**PROBLEM DESCRIPTION**: From the AWS resilient networking post, reproduce the passage that opens with the words containing "Welcome to the" and closes with "guide is here.", substituting "Domain Name System" for "DNS".

Blog

Building Resilient Public Networking on AWS - Part 5 - Managing HTTP Clients and TCP Persistent Connections for Failover

Jaime Navarro Santapau

Updated September 5, 2025

8 minutes

Welcome to the concluding chapter of our blog series. Over the course of this series, we’ve explored advanced networking strategies for regional evacuation, failover, and robust disaster recovery. Let’s recap our journey:

Revisiting Networking Concepts from the Client’s Perspective: We laid the foundation by exploring essential networking concepts, offering insights into client interactions and network design principles. Catch up here.
Deploy Secure Public Web Endpoints: Next, we demonstrated how to deploy public web endpoints securely on AWS, manage DNS with Route 53, and integrate with third-party DNS hosting providers. The detailed guide is here.
Region Evacuation with DNS Approach: We discussed deploying multi-region web server infrastructure and examined DNS-based region evacuation using AWS Route 53. Explore the details here.
Region Evacuation with Static Anycast IP Approach: In our fourth post, we explored a better regional evacuation approach, using AWS Global Accelerator with static anycast IPs, analyzing their advantages and trade-offs. Review it here.

**DATA EXCERPTS**:
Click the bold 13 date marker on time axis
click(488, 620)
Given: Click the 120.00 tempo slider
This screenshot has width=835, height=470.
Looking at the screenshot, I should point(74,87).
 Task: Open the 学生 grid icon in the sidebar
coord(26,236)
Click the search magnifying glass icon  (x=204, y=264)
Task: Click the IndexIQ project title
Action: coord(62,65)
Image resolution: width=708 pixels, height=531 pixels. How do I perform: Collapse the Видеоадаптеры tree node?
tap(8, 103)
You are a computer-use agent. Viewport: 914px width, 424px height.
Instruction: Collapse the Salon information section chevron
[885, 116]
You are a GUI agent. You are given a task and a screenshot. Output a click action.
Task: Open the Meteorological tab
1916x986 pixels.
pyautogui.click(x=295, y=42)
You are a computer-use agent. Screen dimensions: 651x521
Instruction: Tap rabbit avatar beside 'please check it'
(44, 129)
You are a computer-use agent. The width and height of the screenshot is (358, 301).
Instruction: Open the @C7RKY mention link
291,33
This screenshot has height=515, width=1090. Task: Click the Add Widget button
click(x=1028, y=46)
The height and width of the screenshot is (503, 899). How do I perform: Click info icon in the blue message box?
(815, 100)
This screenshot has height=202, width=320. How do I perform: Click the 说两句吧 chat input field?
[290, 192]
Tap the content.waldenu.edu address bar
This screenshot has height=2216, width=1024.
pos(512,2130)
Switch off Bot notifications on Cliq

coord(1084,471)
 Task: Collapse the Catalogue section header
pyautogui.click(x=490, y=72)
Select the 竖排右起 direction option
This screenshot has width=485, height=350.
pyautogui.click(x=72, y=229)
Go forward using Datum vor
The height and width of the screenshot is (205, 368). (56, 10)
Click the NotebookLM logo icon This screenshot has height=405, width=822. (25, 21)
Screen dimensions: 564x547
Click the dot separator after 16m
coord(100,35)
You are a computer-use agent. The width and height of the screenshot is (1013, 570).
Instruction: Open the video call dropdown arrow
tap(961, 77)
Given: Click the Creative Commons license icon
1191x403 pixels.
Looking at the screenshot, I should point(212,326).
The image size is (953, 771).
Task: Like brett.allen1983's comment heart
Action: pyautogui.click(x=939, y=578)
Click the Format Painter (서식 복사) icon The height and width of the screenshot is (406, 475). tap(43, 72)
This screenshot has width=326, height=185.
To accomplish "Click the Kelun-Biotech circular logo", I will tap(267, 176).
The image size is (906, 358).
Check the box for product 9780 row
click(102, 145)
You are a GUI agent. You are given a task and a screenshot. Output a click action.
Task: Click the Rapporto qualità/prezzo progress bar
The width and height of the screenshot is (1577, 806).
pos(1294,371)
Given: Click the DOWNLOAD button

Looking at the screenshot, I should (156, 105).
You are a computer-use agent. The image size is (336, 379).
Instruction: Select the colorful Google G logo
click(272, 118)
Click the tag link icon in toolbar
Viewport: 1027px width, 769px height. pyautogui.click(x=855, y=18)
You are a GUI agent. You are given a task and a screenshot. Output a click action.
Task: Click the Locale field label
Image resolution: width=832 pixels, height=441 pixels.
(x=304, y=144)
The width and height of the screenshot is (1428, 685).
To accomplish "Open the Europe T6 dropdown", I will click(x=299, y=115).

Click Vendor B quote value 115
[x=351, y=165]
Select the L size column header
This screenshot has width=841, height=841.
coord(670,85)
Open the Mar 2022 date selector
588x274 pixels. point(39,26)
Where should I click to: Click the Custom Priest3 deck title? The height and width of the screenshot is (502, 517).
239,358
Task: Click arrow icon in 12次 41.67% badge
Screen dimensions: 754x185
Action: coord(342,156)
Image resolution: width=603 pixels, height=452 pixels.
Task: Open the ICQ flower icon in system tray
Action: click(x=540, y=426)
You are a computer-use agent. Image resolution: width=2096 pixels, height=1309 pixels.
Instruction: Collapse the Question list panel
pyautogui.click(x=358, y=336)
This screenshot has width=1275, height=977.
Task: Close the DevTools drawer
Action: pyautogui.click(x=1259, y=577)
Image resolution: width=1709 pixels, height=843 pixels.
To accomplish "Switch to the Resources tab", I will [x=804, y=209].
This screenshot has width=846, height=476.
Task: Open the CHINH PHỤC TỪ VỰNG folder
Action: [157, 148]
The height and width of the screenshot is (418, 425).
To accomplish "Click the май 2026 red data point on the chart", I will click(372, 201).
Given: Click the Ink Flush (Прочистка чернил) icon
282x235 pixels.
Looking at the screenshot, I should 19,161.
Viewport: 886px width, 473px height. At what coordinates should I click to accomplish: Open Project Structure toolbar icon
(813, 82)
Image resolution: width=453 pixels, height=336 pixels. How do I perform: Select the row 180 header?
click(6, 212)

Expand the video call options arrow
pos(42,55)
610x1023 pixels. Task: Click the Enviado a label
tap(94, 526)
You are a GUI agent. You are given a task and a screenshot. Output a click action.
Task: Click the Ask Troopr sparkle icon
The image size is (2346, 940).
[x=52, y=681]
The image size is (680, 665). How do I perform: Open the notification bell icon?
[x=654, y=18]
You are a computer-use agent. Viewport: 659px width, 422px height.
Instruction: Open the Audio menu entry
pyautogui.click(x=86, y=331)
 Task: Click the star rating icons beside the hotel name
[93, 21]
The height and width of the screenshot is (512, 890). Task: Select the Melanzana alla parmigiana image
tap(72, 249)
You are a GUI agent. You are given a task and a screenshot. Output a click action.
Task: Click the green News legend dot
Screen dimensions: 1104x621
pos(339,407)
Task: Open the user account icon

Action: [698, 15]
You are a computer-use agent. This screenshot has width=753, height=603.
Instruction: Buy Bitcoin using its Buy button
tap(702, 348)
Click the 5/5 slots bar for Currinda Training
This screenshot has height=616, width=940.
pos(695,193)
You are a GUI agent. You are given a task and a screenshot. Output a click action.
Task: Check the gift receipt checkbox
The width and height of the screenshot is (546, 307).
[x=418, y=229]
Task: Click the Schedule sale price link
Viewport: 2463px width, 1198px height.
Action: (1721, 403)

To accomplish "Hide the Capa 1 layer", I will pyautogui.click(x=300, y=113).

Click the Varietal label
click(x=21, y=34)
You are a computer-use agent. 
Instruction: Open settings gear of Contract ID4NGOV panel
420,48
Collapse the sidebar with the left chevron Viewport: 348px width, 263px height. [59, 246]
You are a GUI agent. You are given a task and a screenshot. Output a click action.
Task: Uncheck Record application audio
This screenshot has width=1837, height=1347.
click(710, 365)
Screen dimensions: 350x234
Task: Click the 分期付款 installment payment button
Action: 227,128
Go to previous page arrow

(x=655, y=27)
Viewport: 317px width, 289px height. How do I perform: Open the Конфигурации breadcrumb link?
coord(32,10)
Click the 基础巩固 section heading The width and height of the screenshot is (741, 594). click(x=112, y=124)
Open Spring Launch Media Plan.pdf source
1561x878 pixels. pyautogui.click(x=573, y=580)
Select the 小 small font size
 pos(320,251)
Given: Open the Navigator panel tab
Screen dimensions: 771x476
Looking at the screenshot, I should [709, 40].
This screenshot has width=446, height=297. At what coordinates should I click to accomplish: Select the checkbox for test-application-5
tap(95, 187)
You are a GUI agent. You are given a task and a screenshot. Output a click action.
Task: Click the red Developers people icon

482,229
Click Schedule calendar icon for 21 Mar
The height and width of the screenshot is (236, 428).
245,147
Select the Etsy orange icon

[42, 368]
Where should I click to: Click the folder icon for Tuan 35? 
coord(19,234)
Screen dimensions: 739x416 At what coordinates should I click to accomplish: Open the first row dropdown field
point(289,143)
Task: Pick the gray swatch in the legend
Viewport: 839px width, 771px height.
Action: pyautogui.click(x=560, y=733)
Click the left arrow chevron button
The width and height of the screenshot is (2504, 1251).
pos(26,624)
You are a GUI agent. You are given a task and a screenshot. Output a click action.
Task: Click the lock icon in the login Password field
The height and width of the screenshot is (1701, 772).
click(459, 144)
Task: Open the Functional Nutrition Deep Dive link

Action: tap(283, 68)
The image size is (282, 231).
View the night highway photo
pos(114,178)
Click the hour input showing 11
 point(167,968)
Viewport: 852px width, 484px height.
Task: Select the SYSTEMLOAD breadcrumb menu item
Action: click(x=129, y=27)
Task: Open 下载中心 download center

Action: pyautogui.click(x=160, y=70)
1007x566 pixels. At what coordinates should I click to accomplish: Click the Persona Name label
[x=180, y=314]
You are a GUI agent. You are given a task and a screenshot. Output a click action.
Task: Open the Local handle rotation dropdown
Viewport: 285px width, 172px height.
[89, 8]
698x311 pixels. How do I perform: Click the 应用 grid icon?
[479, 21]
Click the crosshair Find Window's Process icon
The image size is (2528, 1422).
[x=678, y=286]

**FINAL ANSWER**:
Welcome to the concluding chapter of our blog series. Over the course of this series, we’ve explored advanced networking strategies for regional evacuation, failover, and robust disaster recovery. Let’s recap our journey:

Revisiting Networking Concepts from the Client’s Perspective: We laid the foundation by exploring essential networking concepts, offering insights into client interactions and network design principles. Catch up here.
Deploy Secure Public Web Endpoints: Next, we demonstrated how to deploy public web endpoints securely on AWS, manage Domain Name System with Route 53, and integrate with third-party Domain Name System hosting providers. The detailed guide is here.